⁵ Institute of Multidisciplinary Research for Advanced Materials, Tohoku University, Katahira 2-1-1,Aoba-ku, Sendai, 980-8577, Japan ; Core Research for Evolutional Science and Technology (CREST), Japan Science and Technology Agency (JST), Tokyo, Japan.
⁶ New Industry Creation Hatchery Center (NICHe), Tohoku University, 6-6-10 Aramaki-Aoba, Aoba-ku, Sendai, 980-8579, Japan ; Core Research for Evolutional Science and Technology (CREST), Japan Science and Technology Agency (JST), Tokyo, Japan.
⁷ Research Institute for Electronic Science, Hokkaido University, Kita 20 Nishi 10, Kita-ku, Sapporo, 001-0020, Japan ; Graduate school of information science and technology, Hokkaido University, Kita 20 Nishi 10, Kita-ku, Sapporo, 001-0020, Japan ; Core Research for Evolutional Science and Technology (CREST), Japan Science and Technology Agency (JST), Tokyo, Japan.

Abstract

In vivo two-photon microscopy is an advantageous technique for observing the mouse brain at high resolution. In this study, we developed a two-photon microscopy method that uses a 1064-nm gain-switched laser diode-based light source with average power above 4 W, pulse width of 7.5-picosecond, repetition rate of 10-MHz, and a high-sensitivity photomultiplier tube. Using this newly developed two-photon microscope for in vivo imaging, we were able to successfully image hippocampal neurons in the dentate gyrus and obtain panoramic views of CA1 pyramidal neurons and cerebral cortex, regardless of age of the mouse. Fine dendrites in hippocampal CA1 could be imaged with a high peak-signal-to-background ratio that could not be achieved by titanium sapphire laser excitation. Finally, our system achieved multicolor imaging with neurons and blood vessels in the hippocampal region in vivo.

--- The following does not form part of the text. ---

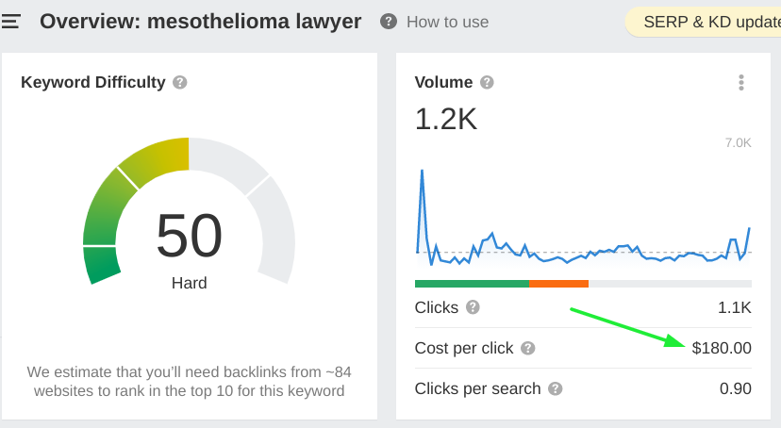
Task: Click the Keyword Difficulty score of 50
Action: [189, 236]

These results indicate that our two-photon microscopy system is suitable for investigations of various neural functions, including the morphological changes undergone by neurons during physiological phenomena.

Keywords: (110.6880) Three-dimensional image acquisition; (180.0180) Microscopy; (180.2520) Fluorescence microscopy; (180.4315) Nonlinear microscopy.